Voiture Un ami dévoué est d’abord le portrait d’une femme désespérément seule, en marge d’une société dans laquelle elle peine à exister.

En prêtant une oreille attentive aux victimes du Bataclan, Chris trouve un but dans sa vie, une place dans la communauté, une reconnaissance. Et comble ainsi son besoin d’appartenance, et son manque émotionnel. Stand up Paris est aussi sa bouée de sauvetage et elle est prête à tout pour y rester. Quitte à menacer ou faire chanter ceux qui commencent à douter.

L’usine à mensonges

«Tu es un monstre», lui reproche le compagnon d’un de ses nouveaux amis, qui l’a démasquée malgré son incroyable virtuosité à manipuler la vérité pour construire sa légende et préserver son secret. C’est là aussi que réside le deuxième tour de force de la mini-série : décortiquer la construction du mensonge, tout en revenant aux sources de la mythomanie révélées dans le dernier épisode.

Tout au long de son parcours, Chris multiplie les tromperies savamment élaborées et s’approprie les témoignages des survivants pour nourrir sa fausse identité. Et même de saisir l’opportunité de profiter du fonds d’indemnisation des victimes, amorçant ainsi sa chute. Mais il ne s’agit pas là d’un simple opportunisme. Chris a besoin de cet argent pour se loger et continuer à agir pour le bien de la communauté des survivants.

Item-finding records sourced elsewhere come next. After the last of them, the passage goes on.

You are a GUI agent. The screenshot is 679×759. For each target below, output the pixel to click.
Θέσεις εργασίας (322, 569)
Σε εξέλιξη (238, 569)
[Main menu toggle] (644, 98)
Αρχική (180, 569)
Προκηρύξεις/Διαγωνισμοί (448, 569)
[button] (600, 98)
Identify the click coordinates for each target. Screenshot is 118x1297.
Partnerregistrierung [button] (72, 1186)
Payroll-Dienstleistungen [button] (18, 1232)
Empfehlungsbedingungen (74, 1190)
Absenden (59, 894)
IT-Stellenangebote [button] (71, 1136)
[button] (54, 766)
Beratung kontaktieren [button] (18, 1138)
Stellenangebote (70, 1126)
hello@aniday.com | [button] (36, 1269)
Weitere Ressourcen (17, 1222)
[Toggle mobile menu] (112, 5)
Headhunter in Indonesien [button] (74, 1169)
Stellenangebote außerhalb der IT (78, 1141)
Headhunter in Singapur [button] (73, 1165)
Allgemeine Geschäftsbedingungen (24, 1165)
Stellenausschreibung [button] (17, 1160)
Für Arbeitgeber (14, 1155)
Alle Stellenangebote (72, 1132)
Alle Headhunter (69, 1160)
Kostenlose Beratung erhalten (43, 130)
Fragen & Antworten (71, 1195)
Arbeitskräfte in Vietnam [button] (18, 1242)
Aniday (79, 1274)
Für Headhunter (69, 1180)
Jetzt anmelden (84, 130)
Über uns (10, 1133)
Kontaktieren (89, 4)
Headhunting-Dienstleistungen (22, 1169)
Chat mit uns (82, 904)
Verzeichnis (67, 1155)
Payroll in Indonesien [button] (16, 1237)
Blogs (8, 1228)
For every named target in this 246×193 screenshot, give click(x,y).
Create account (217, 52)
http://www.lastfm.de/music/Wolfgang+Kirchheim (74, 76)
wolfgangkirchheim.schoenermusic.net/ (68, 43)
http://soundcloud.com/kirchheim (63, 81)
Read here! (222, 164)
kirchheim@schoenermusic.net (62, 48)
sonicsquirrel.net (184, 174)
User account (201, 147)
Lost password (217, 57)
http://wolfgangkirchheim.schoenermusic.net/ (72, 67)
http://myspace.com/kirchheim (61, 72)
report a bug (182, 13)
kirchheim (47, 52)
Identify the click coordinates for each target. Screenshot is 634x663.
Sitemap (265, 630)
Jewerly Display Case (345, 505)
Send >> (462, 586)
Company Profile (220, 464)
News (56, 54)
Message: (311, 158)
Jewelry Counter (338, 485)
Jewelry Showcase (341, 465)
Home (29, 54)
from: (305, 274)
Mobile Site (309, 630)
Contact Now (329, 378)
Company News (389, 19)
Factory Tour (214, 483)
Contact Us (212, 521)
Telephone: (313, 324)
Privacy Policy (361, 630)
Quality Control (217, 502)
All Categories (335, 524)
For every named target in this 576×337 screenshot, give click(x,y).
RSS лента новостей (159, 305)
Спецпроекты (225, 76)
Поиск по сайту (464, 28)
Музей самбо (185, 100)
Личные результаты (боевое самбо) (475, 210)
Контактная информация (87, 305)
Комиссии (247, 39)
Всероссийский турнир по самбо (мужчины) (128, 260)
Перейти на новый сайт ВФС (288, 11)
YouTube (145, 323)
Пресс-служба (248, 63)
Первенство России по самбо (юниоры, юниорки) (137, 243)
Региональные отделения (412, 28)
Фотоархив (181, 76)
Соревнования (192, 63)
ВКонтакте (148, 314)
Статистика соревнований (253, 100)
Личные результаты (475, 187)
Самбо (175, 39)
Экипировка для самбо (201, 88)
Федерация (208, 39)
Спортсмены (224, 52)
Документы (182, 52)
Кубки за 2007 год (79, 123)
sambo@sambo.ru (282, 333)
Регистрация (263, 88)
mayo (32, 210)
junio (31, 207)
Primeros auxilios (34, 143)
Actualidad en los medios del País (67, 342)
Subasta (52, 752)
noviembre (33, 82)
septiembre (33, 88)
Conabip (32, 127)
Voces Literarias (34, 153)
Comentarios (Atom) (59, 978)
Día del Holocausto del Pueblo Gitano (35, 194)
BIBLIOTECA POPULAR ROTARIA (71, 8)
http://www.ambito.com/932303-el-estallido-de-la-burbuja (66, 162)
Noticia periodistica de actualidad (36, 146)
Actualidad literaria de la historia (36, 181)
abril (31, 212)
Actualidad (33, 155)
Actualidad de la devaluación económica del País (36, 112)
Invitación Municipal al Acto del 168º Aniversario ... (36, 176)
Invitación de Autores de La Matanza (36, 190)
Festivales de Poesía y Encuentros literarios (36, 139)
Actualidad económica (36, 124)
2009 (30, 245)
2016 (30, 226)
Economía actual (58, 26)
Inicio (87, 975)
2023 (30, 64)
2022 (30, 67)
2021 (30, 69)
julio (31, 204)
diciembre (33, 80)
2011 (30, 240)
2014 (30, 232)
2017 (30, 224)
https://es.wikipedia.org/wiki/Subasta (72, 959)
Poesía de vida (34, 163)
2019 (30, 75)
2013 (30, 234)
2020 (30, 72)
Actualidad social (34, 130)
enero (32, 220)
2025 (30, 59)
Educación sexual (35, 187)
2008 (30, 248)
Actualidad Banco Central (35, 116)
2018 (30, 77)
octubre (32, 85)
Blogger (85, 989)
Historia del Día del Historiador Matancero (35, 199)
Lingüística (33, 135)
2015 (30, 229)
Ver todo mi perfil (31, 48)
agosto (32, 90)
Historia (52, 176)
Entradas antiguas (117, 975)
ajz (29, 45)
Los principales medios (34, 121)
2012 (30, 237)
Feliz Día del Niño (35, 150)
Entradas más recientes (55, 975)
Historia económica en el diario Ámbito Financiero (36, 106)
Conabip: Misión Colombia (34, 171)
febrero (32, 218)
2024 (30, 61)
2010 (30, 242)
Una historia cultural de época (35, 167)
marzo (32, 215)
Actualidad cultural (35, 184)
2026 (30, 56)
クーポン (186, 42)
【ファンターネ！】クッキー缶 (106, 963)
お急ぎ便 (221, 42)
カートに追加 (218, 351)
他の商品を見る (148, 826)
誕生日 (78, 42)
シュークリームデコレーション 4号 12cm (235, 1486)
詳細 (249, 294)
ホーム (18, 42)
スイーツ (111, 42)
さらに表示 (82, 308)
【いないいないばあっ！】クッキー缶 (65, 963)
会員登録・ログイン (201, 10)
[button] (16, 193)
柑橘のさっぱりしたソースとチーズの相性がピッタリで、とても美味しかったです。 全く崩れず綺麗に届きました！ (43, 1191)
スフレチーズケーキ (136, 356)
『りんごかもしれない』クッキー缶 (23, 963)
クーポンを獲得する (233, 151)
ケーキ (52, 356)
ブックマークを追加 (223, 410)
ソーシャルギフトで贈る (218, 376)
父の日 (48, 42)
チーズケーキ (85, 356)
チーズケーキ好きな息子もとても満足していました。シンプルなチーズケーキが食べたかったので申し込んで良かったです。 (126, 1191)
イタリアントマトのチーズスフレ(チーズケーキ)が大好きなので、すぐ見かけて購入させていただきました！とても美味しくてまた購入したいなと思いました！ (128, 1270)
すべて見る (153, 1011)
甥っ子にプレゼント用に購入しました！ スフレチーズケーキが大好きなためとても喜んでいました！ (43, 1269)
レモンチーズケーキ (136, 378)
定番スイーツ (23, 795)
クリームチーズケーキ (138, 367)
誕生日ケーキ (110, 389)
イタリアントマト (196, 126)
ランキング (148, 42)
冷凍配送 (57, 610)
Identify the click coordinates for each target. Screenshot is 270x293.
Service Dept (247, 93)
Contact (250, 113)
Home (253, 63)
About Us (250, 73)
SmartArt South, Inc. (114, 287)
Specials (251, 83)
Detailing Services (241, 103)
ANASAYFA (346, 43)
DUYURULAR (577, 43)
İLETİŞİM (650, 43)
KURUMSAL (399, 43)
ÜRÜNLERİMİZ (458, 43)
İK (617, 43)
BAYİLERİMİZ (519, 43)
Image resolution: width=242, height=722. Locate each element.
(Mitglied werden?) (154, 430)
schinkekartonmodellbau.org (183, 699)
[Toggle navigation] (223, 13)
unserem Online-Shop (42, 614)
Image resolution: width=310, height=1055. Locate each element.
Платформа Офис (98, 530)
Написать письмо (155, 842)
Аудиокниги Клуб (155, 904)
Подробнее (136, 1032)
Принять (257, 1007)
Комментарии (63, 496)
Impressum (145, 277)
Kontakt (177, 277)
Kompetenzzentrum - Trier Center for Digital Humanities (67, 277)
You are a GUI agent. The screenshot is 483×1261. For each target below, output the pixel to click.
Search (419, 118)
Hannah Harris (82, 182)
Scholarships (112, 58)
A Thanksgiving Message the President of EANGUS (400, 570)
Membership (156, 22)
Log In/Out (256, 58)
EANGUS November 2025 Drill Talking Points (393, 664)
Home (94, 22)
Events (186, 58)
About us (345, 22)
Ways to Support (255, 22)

Ironiquement, elle n’a pas son pareil pour dénoncer les tromperies de ses pairs, qui tentent de tromper le système, et pour les pousser vers la sortie : « La confiance est notre seul capital. Il faut être exemplaire», plaide-t-elle avec assurance lors d’une réunion.

En fin de compte, c’est seulement lorsqu’elle parle de sa passion pour la musique que Chris est vraiment sincère. Et c’est grâce à la musique qu’elle trouve une forme de rédemption en organisant le premier concert de l’association. Une manière pour tous ses membres de se réapproprier leur vie, en s’appuyant sur le collectif.

Un thriller psychologique oppressant

La fin justifie-t-elle les moyens ? Le mensonge est-il acceptable lorsqu’il est raconté pour le bénéfice des autres ? Telles sont les questions que pose cette mini-série ambitieuse, portée par un casting impeccable. On citera notamment Arieh Worthalter (César pour son rôle dans Le procès Goldman) qui incarne Léon, le président de Stand up Paris, et bien sûr, la magistrale Laure Calamy, dans presque tous les sens.

Filmée au plus près par la caméra de Just Philippot, l’actrice se révèle à la fois vulnérable et inquiétante dans la peau de cette héroïne au psychisme troublé, provoquant chez le spectateur autant de compassion que de malaise.

Paradoxalement, la sobriété de la mise en scène accentue l’atmosphère oppressante qui entoure sa trajectoire jusqu’à son inéluctable déclin. Même si l’issue est connue dès le départ, la tension continue de monter à mesure que l’étau se resserre autour d’elle. C’est étouffant et éprouvant. Mais c’est aussi bouleversant.